When people recall being a teen, they might remember that it was the time for experimenting with drugs. It’s common to think of adolescence as a time for engaging in experiences that are new and even risky, including drug use.
And for many, adolescence was the time in which drinking or drug use began. For those who started using drugs or drinking then, there’s a chance that an addiction developed and has never ended.
And there are many reasons that might have contributed to this situation. Most teenagers addicted to alcohol, marijuana, or other drugs have certain thoughts and beliefs that create and sustain an addiction.
More commonly, there are feelings, thoughts, and beliefs that ultimately lead to trying and then using a drug on a regular basis.
Alcohol and drugs induce an altered state and therefore provide an escape from the tumultuous inner atmosphere that a troubled adolescent might have.
Some feelings are hard to bear, especially if they are intense, and particularly if a teenager feels that he or she cannot express those feelings without being reprimanded or hurt in some way.
Common feelings that precede adolescent drug use include sadness, frustration or irritation, anger, shame or embarrassment, and nervousness or anxiety. When these feelings fester inside, expressing them might become more and more difficult. This makes finding an escape from these emotions, as in drug use, versus articulating them the easier choice.
Drug Addiction Treatment for Long Term Users
Furthermore, perhaps as a young adult you thought to yourself that you could quit on your own. Yet, that might have proven to be difficult as well. One primary obstacle to ending an addiction on your own is that long-term drinking and drug use leads to changes in the brain.
In other words, an addiction has a strong biological component where triggers and cravings for the drug occur almost without notice.
Also, even you made the decision to end your using, it’s easy for stress from work, college, relationship concerns with friends, family issues, environmental cues, running into old drinking or drugging friends, and even a smell can trigger an intense craving.

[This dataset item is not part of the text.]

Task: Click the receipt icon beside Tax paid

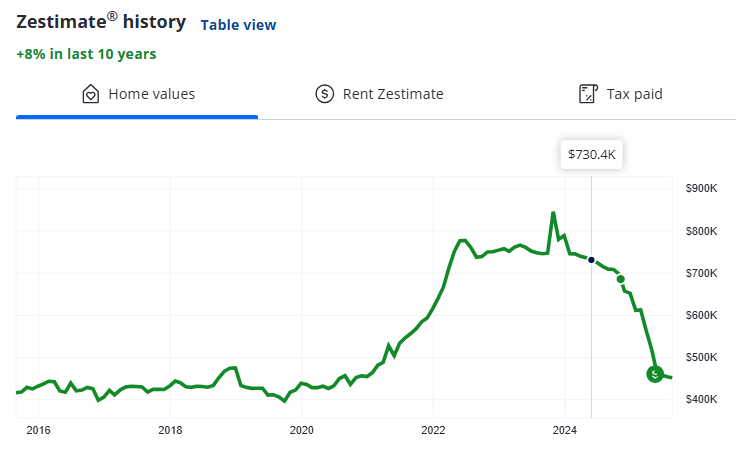Action: 588,94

Of course, a trigger that leads to additional drug use or drinking only strengthens the addiction and weakens the ability to stop. And that’s the definition and the main challenge with addiction – behaving compulsively.
Once the cycle of addiction activates the internal reward system, a rush in the brain, that behavior can become the sole focus of one’s life to the exclusion and detriment of other life-activities. In this case, addiction not only has a strong biological component, but also a fierce psychological component.

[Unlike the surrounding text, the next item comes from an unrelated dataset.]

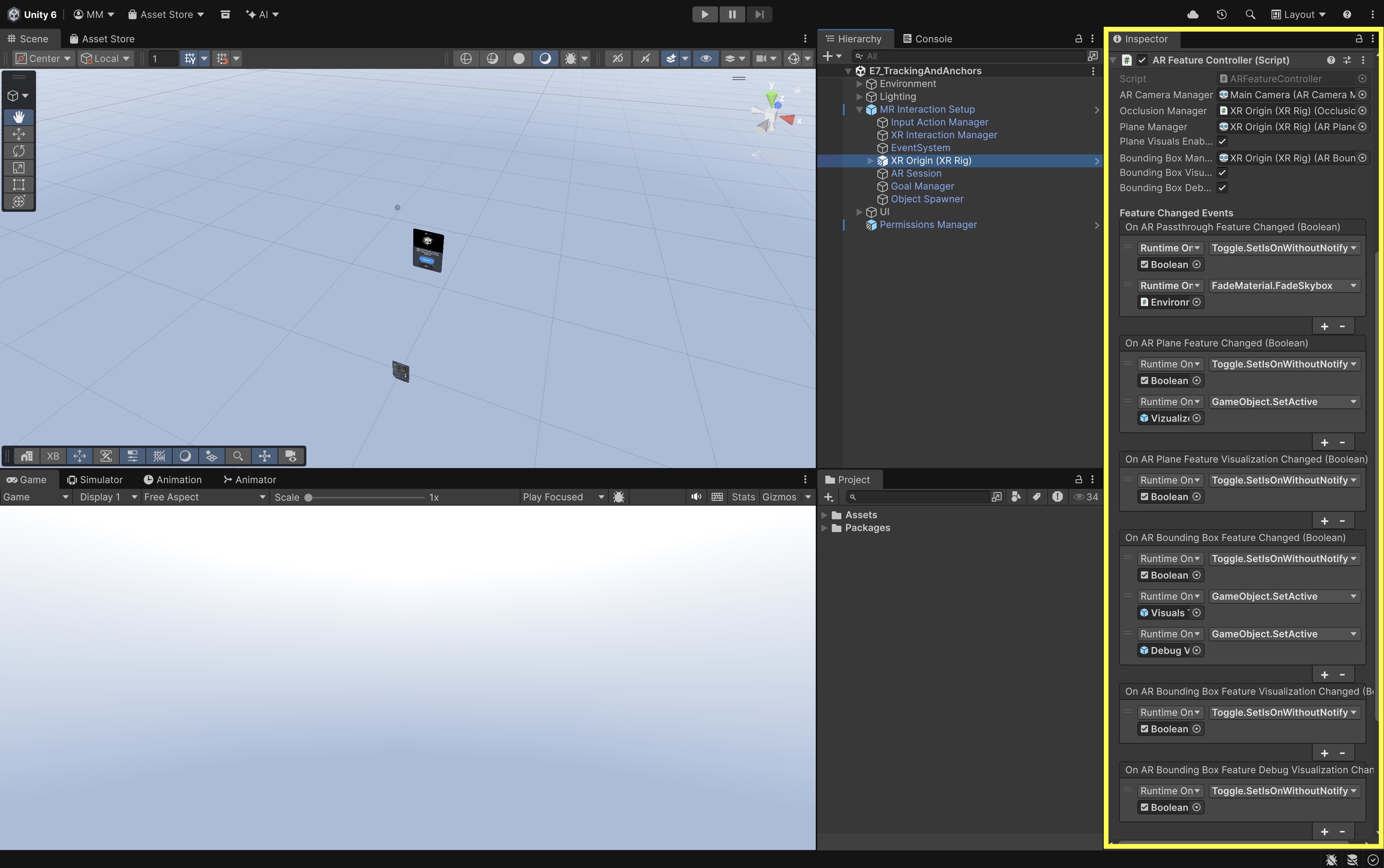Expand the Environment object in Hierarchy
Screen dimensions: 1384x868
[x=859, y=84]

Recovering After Prolonged Use
If you began using during adolescence and if you’re still struggling with an addiction, it’s important to know that recent advances in the scientific understanding of drug addiction clearly indicate that the brain has the remarkable ability to recover after an extensive absence of using drugs, even with such a harsh substance as methamphetamine. Even after a prolonged addiction, recovery is possible, albeit there will be times of challenge. But that should not stand in your way.
Drug addiction treatment is similar to treating a chronic illness. It must include the transformation of deeply embedded habits, thoughts, and beliefs. As these internal patterns find change, it is possible that you might day by day find your way to long-term sobriety.
Treatment Methods to Get And Stay Sober
Furthermore, there are treatment methods that can facilitate getting sober. For instance, medication can be used in different ways in the recovery process. It can be a tool to assist the process of withdrawal in the beginning stages of healing.
Other types of medication can facilitate the brain’s ability to adapt to the absence of the abused drug, and still other forms of medication can help to prevent relapse by inhibiting the brain’s triggers for craving drugs.
Behavioral therapy examines any attitudes, beliefs, and thought patterns you might have that contribute to a dysfunctional lifestyle. For instance, Cognitive Behavioral Therapy (CBT), specifically, is a form of psychotherapy that addresses unhealthy patterns of thought that lead to making poor choices.
CBT also provides healthier coping mechanisms to help manage challenging emotions, triggering life circumstances, and stress, replacing any old methods of coping that may have furthered dysfunction and stress. CBT can also enhance the effectiveness of the treatment medication. This, in turn, assists with your ability to stay in treatment longer.
Even though your addiction might have some years to it, recovery and sobriety is possible.